> What to work on: Only one stretch of the listing below is wanted. Begin at the line that has "Viewport: 477px width, 243px", stop after the line that has "Task: Click the", and repeat every line in between exactly.

> Data extract:
# # # #
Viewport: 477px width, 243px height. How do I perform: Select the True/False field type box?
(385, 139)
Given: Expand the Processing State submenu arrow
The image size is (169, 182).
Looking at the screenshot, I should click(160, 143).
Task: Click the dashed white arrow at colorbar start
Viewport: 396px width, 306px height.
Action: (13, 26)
# # # #
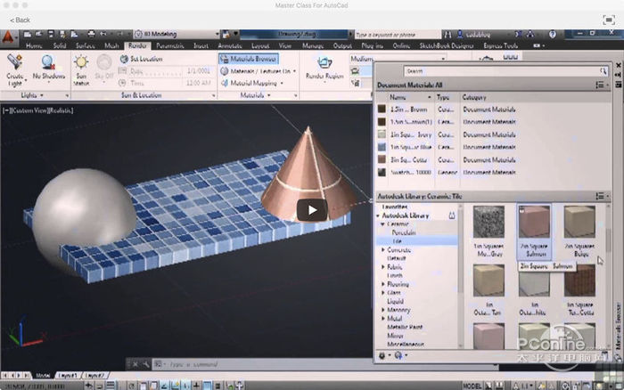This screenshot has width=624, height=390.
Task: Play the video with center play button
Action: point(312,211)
# # # #
> Result:
Viewport: 477px width, 243px height. How do I perform: Select the True/False field type box?
(385, 139)
Given: Expand the Processing State submenu arrow
The image size is (169, 182).
Looking at the screenshot, I should click(160, 143).
Task: Click the dashed white arrow at colorbar start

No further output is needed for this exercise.